Accident or crime scene cordon tape, police line do not cross. It is nighttime, emergency lights of police cars flashing blue, red and white in the background

(CALMATTERS) – It isn’t just a campaign trail talking point: Violent crime really is up in California.

The latest data point comes out of Los Angeles, which last month recorded 46 homicides, according to the nonprofit news site Crosstown. That’s the most since at least 2010. 

While statewide crime stats are slower to come in, homicides in 2020 increased 31% over the prior year, even as other types of crime flatlined or declined.

And while preliminary FBI statistics suggest homicides increased by 25% across the country last year, the California numbers could present a political problem for Newsom. California Republicans have always taken Democrats to task over crime, but after decades of declining crime statistics, the data is now on their side.

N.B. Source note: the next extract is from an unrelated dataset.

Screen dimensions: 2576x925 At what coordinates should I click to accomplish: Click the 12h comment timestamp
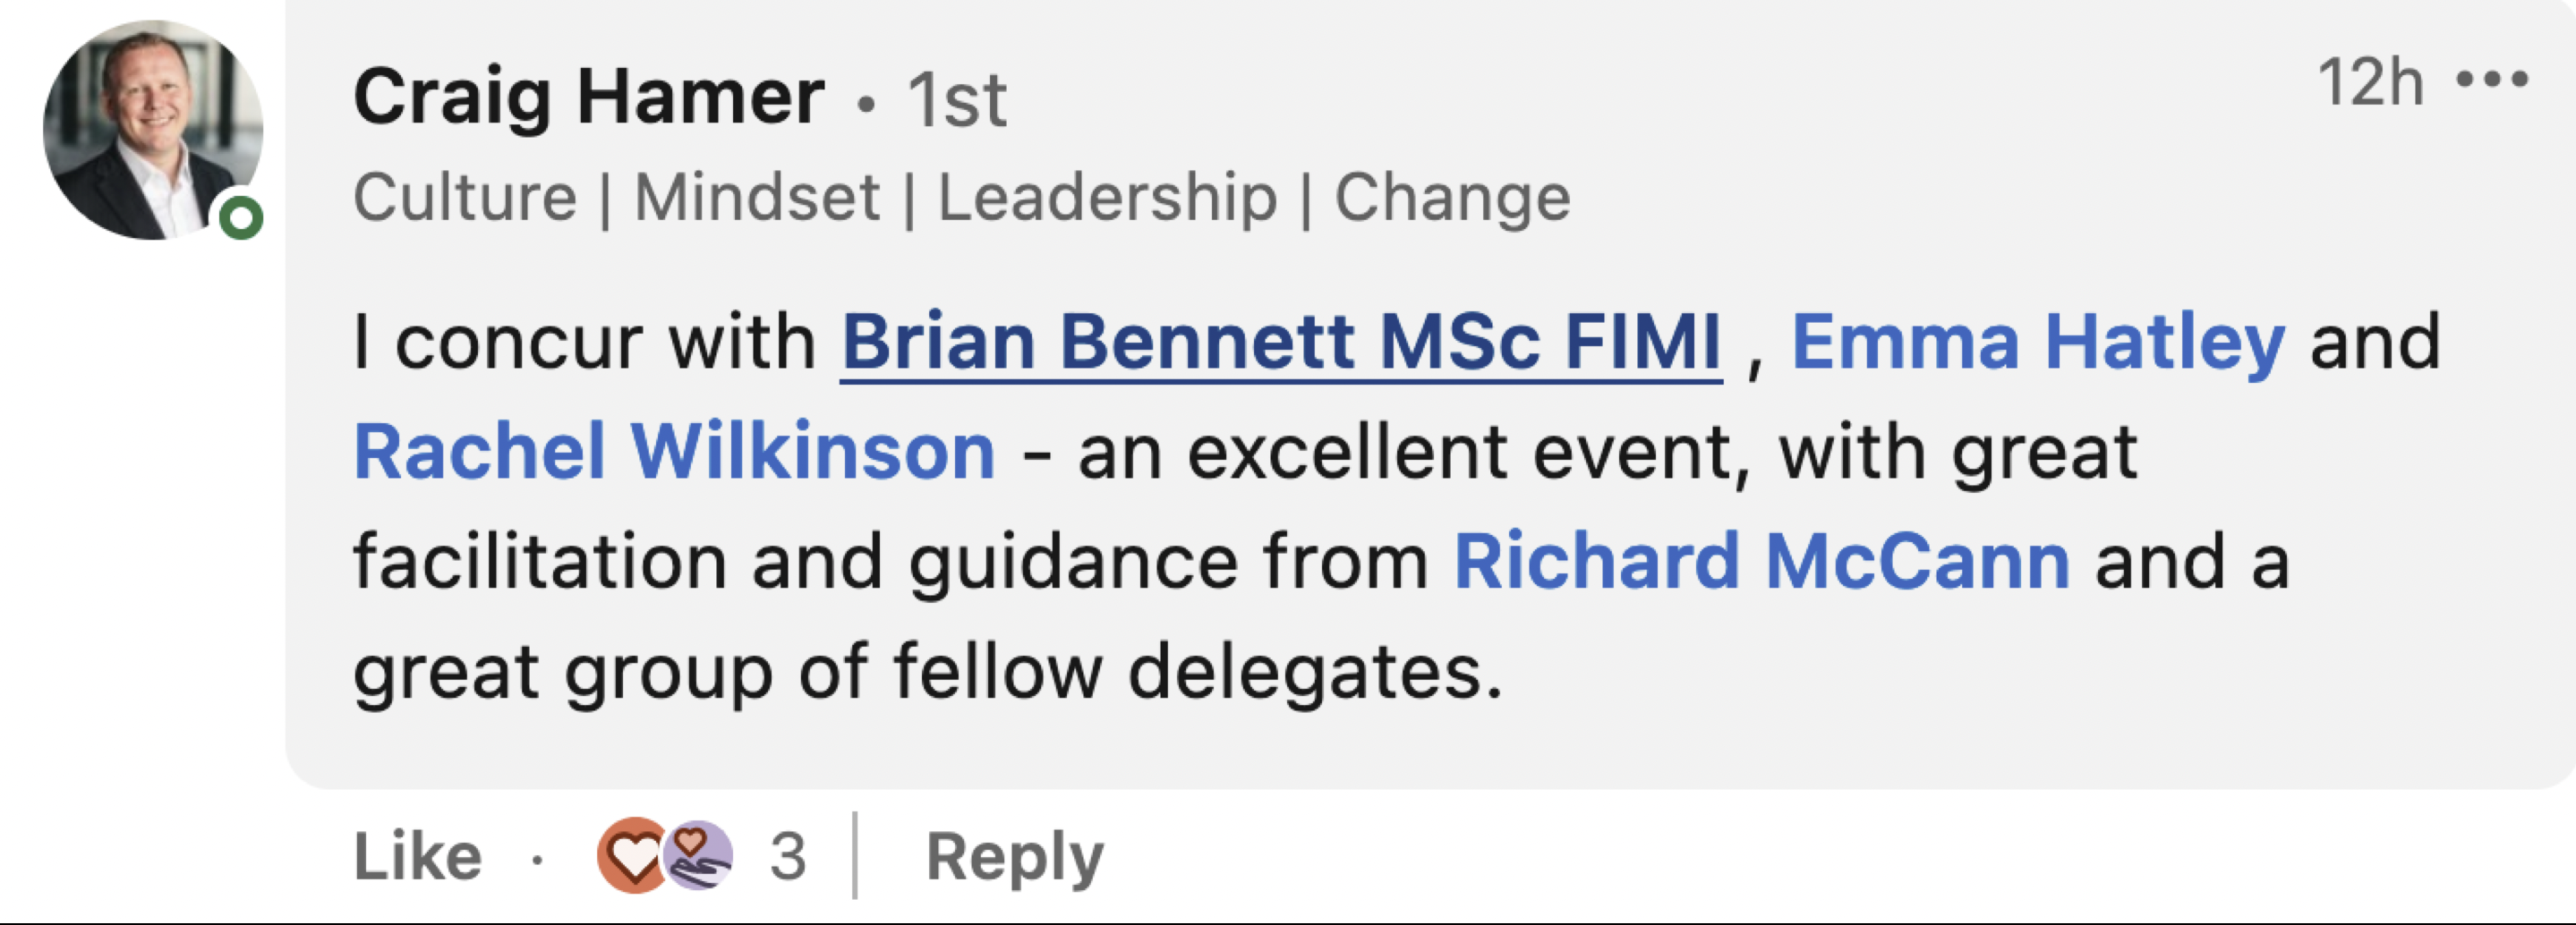pyautogui.click(x=2369, y=82)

Today, a pro-recall campaign will finish its tour of the state highlighting what they call Newsom’s weak record on law and order. Earlier this week, business leaders in Oakland’s Chinatown begged the governor to send in the California Highway Patrol to curb a wave of local robberies and assaults (Newsom acquiesced). And Republicans continue to excoriate the governor over the release from prison of a man who buried his developmentally disabled victim alive 40 years ago. 

California’s Board of Parole granted David Weidert application for early release four times since 2015. Those paroles were reversed twice by then-Gov. Jerry Brown and once by Newsom. 

But this year the governor decided that Weidert, who committed the crime when he was 17 and is now 58 years old, “does not pose a current unreasonable risk to public safety.”